I ran into an issue at a customer recently where push notifications for mobility were not working. Upon further investigation, the messages were receiving a 504 timeout with the Push Notification Clearing House (PNCH).
For reference, the push process interacts with the PNCH, and then on to the Apple or Microsoft Push Services. This happens through Lync Federation, through a Lync Edge Server.
When you are testing push notifications, Test-CSMCXPushNotification is the cmdlet to use. This will actually attempt to send a push message to the clearing house and report back any errors.
When using this cmdlet, use the following syntax: Test-CSMCXPushNotification – AcessEdgeFQDN <INTERNAL EDGE POOL>
In my case, the error below was displayed:
PS C:\Users\rwintle> Test-CsMcxPushNotification -AccessEdgeFqdn edgepool.contoso.com
Test-CsMcxPushNotification : A 504 (Server time-out) response was received from the network and the operation failed.
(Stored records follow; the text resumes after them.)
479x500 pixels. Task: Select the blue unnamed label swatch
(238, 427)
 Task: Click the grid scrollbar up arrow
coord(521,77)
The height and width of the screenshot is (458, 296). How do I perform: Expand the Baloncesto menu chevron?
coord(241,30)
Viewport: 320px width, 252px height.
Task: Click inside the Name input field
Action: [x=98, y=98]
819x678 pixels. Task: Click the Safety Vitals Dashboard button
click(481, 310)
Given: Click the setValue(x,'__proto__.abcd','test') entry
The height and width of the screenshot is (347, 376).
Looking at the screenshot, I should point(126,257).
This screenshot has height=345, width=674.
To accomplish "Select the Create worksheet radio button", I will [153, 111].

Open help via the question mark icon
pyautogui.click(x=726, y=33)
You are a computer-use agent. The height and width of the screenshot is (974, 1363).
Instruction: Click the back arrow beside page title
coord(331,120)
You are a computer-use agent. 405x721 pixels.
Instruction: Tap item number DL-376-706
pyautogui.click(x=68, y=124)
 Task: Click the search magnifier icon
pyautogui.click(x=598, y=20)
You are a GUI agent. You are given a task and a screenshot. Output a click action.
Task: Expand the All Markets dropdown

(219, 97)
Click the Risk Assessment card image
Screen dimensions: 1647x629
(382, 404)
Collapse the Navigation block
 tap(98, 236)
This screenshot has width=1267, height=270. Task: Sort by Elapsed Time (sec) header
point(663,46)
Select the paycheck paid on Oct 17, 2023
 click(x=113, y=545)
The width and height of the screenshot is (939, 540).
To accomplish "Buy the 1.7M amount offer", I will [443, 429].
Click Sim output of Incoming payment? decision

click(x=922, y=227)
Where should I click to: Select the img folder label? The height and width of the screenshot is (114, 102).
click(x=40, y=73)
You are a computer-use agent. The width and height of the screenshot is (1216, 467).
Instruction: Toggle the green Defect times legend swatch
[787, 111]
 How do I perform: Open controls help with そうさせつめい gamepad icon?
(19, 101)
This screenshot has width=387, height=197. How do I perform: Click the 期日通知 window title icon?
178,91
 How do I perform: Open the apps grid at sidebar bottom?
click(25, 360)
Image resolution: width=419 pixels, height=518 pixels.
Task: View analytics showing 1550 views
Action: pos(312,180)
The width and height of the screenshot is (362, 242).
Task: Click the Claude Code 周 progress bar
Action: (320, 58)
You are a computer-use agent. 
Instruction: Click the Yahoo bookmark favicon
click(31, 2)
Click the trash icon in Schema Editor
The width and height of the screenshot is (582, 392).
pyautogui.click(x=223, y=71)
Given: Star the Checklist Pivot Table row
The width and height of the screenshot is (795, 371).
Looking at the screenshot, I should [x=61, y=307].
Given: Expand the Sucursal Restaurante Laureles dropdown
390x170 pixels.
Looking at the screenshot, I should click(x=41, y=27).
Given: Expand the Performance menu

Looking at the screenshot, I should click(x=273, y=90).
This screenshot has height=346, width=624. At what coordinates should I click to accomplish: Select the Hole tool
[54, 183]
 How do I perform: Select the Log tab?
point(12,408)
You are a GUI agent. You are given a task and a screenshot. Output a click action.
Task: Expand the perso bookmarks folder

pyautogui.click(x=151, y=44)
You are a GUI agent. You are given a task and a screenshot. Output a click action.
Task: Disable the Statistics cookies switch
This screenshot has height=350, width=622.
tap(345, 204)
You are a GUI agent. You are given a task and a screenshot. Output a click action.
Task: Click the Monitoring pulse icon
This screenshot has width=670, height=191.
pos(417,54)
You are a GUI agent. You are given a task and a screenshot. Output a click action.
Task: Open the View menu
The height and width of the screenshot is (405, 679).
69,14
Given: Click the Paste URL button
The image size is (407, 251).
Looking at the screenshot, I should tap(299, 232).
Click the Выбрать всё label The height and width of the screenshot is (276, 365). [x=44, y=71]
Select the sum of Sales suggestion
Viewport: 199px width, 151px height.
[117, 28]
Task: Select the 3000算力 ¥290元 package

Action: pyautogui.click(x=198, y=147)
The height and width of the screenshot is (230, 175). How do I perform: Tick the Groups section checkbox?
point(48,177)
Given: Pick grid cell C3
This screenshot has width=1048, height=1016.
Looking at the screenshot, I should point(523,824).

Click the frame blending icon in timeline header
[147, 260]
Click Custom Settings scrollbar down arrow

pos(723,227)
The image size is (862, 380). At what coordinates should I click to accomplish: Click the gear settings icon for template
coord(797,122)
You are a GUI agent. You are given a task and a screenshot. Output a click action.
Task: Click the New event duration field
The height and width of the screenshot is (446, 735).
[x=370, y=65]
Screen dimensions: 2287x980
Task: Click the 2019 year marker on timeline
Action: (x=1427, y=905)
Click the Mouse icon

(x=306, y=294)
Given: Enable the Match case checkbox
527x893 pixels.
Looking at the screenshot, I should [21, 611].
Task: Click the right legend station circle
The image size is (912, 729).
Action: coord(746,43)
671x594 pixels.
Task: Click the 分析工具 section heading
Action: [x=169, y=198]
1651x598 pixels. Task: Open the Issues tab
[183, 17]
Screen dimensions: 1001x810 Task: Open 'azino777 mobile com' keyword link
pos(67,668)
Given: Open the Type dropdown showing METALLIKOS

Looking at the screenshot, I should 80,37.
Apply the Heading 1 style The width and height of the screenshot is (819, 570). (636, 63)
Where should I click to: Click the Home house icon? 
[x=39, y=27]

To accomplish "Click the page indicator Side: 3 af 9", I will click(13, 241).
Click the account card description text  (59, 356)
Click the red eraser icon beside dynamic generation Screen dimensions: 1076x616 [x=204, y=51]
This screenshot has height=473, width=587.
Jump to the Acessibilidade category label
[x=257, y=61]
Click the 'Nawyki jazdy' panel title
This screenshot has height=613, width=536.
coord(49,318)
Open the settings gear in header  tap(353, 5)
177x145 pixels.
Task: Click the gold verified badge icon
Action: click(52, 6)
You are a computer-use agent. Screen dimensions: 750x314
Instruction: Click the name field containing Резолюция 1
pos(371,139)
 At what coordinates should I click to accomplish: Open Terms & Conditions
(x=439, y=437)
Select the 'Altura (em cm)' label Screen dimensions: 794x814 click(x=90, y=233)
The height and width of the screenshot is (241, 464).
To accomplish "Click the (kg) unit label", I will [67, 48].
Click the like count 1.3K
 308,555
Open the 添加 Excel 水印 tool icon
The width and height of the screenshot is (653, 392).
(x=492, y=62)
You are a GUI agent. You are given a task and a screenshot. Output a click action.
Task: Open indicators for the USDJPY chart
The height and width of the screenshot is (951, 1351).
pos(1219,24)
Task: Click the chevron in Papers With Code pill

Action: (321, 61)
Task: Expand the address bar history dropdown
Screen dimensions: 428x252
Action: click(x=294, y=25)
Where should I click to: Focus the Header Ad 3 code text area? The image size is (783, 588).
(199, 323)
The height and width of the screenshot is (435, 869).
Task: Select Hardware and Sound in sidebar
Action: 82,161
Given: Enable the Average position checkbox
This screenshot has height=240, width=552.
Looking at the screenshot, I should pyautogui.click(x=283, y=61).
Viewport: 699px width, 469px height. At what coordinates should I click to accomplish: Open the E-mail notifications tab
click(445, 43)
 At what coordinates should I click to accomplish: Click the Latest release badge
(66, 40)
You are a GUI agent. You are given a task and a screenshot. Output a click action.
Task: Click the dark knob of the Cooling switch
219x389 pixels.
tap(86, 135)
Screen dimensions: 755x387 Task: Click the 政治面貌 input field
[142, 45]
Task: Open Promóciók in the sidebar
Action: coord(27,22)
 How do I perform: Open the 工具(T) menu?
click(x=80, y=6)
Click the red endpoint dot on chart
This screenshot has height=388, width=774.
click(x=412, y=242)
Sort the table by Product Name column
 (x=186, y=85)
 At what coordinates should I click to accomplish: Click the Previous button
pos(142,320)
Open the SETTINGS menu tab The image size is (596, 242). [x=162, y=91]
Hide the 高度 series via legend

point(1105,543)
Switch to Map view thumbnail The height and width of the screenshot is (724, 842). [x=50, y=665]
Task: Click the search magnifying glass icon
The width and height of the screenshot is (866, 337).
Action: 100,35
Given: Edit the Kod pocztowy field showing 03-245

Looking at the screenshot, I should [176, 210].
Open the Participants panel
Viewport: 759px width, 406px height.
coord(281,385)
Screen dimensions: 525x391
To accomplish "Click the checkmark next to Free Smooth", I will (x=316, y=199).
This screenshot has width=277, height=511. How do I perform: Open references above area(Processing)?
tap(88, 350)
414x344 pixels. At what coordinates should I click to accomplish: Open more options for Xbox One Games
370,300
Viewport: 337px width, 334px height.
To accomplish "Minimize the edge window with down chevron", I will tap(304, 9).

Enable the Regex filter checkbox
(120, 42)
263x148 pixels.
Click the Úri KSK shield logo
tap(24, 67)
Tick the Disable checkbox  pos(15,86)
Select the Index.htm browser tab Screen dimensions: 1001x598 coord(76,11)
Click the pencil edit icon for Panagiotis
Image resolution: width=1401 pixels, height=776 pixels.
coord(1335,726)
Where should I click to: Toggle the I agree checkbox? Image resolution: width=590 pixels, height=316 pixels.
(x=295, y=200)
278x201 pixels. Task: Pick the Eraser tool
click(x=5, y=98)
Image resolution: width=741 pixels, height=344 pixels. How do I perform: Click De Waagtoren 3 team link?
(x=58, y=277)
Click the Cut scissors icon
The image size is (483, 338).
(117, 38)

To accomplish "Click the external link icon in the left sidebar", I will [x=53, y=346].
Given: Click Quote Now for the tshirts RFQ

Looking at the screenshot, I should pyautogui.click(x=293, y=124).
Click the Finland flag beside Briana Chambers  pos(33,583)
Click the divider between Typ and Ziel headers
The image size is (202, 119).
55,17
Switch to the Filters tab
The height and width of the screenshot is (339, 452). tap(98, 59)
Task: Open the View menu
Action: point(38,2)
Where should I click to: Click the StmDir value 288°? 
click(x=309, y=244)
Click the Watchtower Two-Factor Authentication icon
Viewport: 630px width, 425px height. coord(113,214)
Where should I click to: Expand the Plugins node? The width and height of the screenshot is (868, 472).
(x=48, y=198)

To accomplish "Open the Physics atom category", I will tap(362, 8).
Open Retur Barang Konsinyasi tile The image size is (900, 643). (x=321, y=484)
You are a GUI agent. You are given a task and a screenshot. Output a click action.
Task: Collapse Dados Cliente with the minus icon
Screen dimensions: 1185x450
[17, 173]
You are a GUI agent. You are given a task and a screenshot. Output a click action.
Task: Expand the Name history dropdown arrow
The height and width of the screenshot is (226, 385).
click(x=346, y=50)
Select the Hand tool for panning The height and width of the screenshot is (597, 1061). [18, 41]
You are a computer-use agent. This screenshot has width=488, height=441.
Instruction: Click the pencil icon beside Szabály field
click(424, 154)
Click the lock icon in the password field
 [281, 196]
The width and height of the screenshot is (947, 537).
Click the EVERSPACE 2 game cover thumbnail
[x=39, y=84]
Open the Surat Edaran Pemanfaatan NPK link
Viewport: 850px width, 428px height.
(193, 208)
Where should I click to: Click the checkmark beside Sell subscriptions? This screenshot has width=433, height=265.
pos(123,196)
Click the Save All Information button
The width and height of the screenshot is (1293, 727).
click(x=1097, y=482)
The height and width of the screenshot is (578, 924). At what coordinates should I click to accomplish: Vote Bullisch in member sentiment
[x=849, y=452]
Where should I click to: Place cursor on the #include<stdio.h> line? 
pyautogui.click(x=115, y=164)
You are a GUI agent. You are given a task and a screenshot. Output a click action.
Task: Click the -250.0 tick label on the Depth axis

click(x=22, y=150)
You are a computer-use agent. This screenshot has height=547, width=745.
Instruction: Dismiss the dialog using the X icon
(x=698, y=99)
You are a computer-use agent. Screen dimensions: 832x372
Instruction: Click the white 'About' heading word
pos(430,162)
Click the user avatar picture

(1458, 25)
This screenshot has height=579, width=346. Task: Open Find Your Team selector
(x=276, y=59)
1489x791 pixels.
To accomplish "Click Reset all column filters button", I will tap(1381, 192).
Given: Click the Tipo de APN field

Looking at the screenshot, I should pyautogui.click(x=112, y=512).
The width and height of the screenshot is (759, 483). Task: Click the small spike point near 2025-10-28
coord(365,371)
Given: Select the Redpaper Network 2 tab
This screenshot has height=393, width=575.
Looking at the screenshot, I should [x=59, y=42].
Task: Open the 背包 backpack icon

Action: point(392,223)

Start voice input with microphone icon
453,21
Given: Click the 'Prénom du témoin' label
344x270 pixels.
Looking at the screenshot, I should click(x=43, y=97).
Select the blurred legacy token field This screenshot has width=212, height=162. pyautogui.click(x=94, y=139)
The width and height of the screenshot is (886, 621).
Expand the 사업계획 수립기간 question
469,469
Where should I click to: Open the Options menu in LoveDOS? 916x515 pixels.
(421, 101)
See the exception details for more information.
At line:1 char:27
+ Test-CsMcxPushNotification <<<< -AccessEdgeFqdn edgepool.contoso.com
+ CategoryInfo : OperationStopped: (:) [Test-CsMcxPushNotificatio
n], FailureResponseException
+ FullyQualifiedErrorId : WorkflowNotCompleted,Microsoft.Rtc.Management.Sy
ntheticTransactions.TestMcxPushNotificationCmdlet
After some investigation, Microsoft has confirmed that the Federation SRV record is required for push notifications to work properly.
The PNCH will perform a look up on the SIP Domain for the Federation SRV record (_sipfederationtls._tcp.contoso.com). If this does not succeed, a 504 error will be thrown.
To fix this issue, you must configure that SRV record to point to your access edge server used for outbound Lync Push Federation Requests.